Abstract and Background
Abstract
Background: Hepatic artery thrombosis is a devastating complication after orthotopic liver transplantation often requiring revascularization or re-transplantation. It is associated with considerably increased morbidity and mortality. Acute cognitive dysfunction such as delirium or acute psychosis may occur after major surgery and may be associated with the advent of surgical complications.
Case presentation: Here we describe a case of hepatic artery thrombosis after living-donor liver transplantation which was not preceded by signs of liver failure but rather by an episode of acute psychosis. After re-transplantation the patient recovered without sequelae.
Conclusion: This case highlights the need to remain cautious when psychiatric disorders occur in patients after liver transplantation. The diagnostic procedures should not be restricted to medical or neurological causes of psychosis alone but should also focus vascular complications related to orthotopic liver transplantation.
Background
Hepatic artery thrombosis (HAT) is the most frequent arterial complication in orthotopic liver transplantation (OLT) occurring in 2.5–6.8% of adult transplant recipients including adult living donor liver transplant recipients with an increased incidence in pediatric and ABO-incompatible liver transplantation. The clinical presentation of HAT varies depending on the time of onset after transplantation. Severe acidosis, fever, systematic inflammatory response syndrome, or hepatic failure may ensue in early HAT (less than one month after OLT), whereas presentation of late HAT may vary from biliary complications such as recurrent biliary sepsis and stenotic lesions of the biliary tract, to an asymptomatic clinical picture with a mild elevation of serum transaminases and bilirubin levels.

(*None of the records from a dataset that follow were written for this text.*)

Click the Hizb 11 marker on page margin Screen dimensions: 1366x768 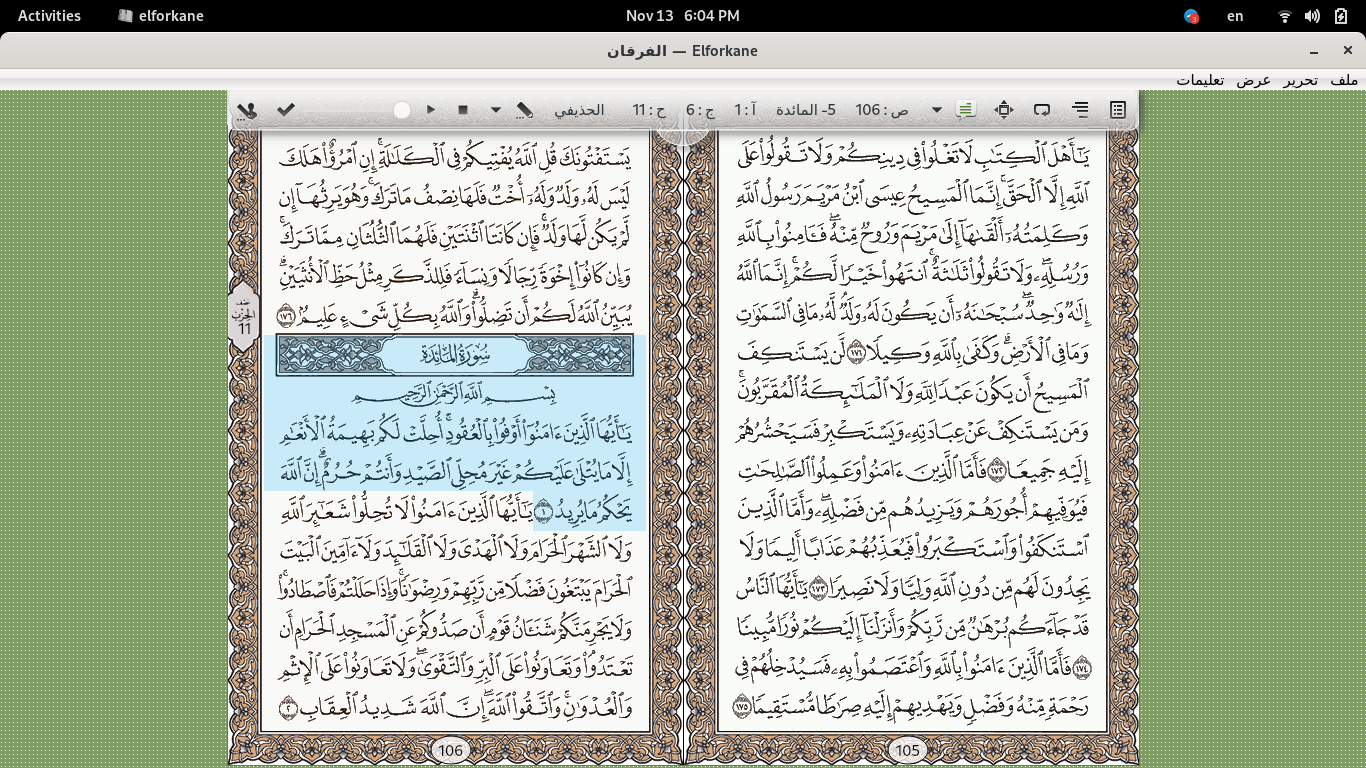[244, 315]
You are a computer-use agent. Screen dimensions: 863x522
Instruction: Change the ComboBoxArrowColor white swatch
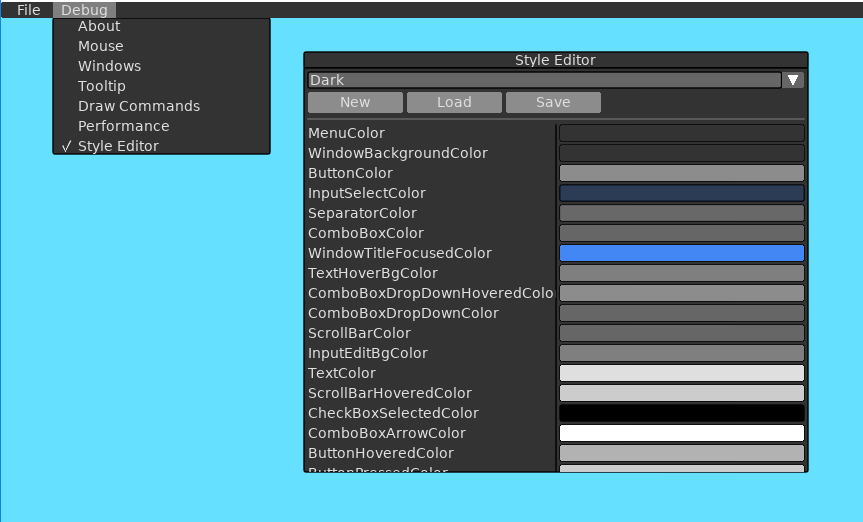(x=681, y=433)
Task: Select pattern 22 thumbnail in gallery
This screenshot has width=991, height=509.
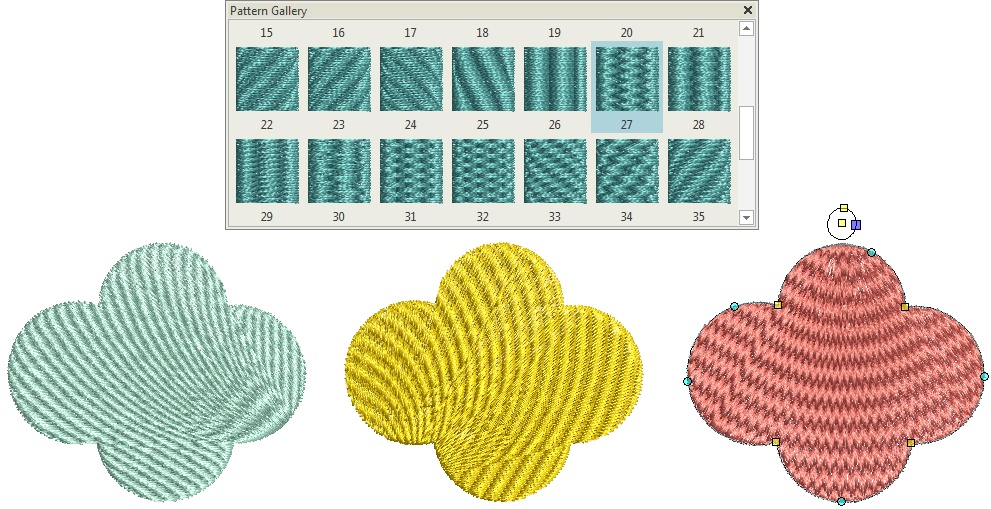Action: 267,79
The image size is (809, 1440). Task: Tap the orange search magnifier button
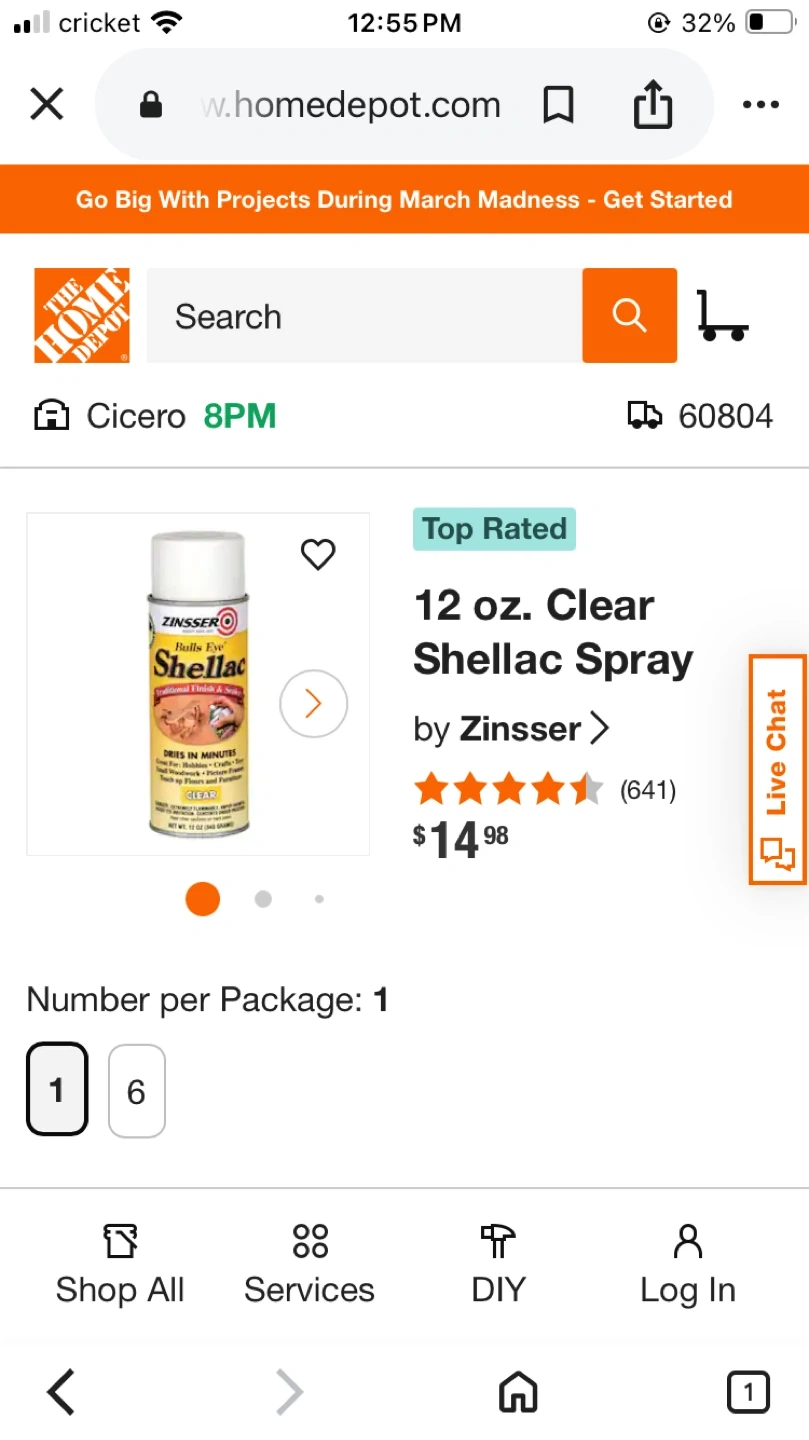point(629,316)
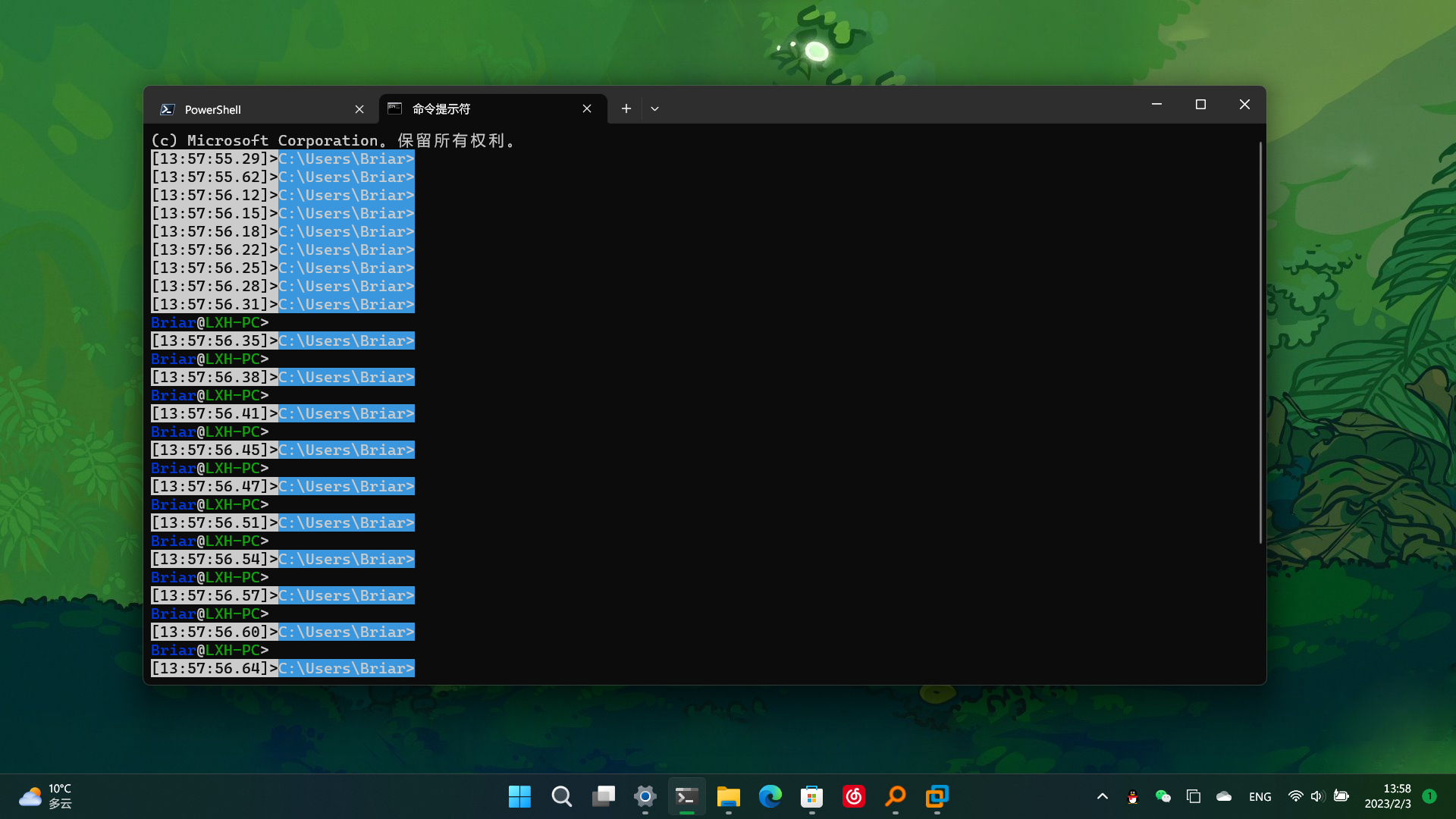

HAT may thus be indicated by elevated serum transaminases, prolonged prothrombin time, or elevated total bilirubin and may be confirmed by doppler ultrasonography or angiography. Although in approximately 47% HAT requires re-OLT, cases without progressive allograft failure arterial flow may be resolved by fibrinolysis, interventional treatment, or surgical thrombectomy. Mortality of HAT may vary from 55.6% (early HAT) to 15% (late HAT). The most common cause for HAT is surgical technique but hemodynamic or immunologic factors, such as reperfusion injury, hypercoagulation, and viral infections have also been recognized. Risk factors for HAT include the number of allografts, cytomegalovirus (CMV) infection status, high recipient/donor weight ratio, biopsy proven rejection, and combination of female donor and male recipient.